MARKET DEVELOPMENTS | EUROPE ON THE UP nuclear in Europe? An uplift for
Investment analysis suggests the mood music is positive for Europe’s nuclear sector as the push for a low-carbon energy system gathers pace
MORE EUROPEAN COUNTRIES ARE THINKING about turning to nuclear power, said Benjamin Leyre, a vice president in the Infrastructure Finance Group at Moody’s Investors Service, but projects are unlikely to be brought forward without state support. Leyre was speaking at a Moody’s recent discussion on
European power markets that looked at likely market changes in the next few years and by 2030, a target date for many European countries to complete significant decarbonisation. Across Europe, Moody’s analysts expected to see
increasing electricity demand in the second half of the decade, driven by increased electrification of transport and heating. In the next couple of winters “the electricity supply-demand imbalance has eased and Europe is much better prepared for the forthcoming winter than a year ago”. Analysts thought low carbon generation’s share will
increase: “A rebound in nuclear output in France, strong hydrological conditions and increased solar and wind generation have reduced thermal generation in 2023. Looking ahead, we expect low-carbon generation (including nuclear) to account for around 80% of total output by 2028 in the markets covered by our analysis, driven by ongoing growth in renewables capacity.”
In general Moody’s expected that power prices “will likely
remain above their long-term historical average in the next few years, primarily reflecting high, although declining, gas prices, as gas will stay the marginal fuel for power generation in most European markets”. But Moody’s analysts concluded that “A rising share of
renewables will also lead to more price volatility and, over time, a likely decline in power prices from current levels,” with significant periods of negative wholesale prices. Leyre said those two effects would mean investors were “quite lukewarm to nuclear plants on a merchant basis, ie fully exposed to power price evolution”. However, he said that the issue had been identified and it was an important factor in the European Commission’s work this year in developing a new market framework.
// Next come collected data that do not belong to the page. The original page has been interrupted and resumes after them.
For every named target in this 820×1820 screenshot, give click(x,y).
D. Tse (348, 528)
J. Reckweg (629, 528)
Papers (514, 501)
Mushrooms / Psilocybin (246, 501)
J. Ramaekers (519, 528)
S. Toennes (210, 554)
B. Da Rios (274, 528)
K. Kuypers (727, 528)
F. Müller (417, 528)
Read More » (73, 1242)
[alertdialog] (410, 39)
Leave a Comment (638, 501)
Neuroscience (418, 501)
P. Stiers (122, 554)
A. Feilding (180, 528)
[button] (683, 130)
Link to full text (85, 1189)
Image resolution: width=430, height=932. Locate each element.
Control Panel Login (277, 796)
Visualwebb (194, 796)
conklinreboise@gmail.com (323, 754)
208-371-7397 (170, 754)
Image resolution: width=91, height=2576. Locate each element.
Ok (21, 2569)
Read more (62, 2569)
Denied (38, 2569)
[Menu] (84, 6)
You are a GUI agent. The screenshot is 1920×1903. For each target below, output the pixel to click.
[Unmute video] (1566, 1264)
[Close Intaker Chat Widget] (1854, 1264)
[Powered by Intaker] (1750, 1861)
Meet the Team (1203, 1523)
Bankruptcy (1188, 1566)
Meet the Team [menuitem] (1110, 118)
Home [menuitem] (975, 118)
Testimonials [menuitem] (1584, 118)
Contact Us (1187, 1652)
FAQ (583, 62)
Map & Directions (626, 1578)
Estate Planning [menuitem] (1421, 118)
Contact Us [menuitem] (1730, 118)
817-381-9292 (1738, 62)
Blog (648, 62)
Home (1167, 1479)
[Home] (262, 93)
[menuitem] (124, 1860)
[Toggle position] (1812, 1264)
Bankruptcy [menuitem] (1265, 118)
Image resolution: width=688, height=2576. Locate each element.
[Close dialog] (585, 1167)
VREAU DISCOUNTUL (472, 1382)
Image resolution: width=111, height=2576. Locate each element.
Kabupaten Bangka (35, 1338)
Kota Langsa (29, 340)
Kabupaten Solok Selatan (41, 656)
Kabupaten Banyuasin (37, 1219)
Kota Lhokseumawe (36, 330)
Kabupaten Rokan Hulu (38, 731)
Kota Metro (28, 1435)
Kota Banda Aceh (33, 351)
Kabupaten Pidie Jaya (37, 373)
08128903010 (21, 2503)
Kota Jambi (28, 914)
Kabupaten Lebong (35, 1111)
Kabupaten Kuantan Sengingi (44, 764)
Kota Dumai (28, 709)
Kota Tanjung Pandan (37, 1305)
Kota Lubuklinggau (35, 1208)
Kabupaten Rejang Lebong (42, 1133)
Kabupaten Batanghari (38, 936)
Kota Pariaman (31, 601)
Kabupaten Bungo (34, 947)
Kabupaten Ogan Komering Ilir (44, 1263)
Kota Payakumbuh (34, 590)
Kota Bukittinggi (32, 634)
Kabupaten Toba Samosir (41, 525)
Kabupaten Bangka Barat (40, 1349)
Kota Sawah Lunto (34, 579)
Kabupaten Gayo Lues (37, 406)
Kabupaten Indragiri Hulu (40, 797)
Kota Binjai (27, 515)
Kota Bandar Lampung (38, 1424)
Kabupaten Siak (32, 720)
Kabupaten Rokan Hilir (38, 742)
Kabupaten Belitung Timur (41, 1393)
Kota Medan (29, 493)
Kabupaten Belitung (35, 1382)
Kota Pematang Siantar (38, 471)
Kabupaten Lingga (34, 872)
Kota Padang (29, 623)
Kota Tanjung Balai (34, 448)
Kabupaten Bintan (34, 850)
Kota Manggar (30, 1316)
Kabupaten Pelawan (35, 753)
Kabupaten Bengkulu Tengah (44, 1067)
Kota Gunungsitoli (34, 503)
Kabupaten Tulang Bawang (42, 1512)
He said, “The EC is very aware of that and market reform would allow for Contracts for Difference to be proposed that would securitise [the investment], and provide some visibility on prices in a way that would be disconnected from the wholesale price evolution”. Germany and France have been on opposite sides of a fierce debate about whether to allow the Contract for Difference option but they have come to an agreement and the measure has been included in a proposed new market framework.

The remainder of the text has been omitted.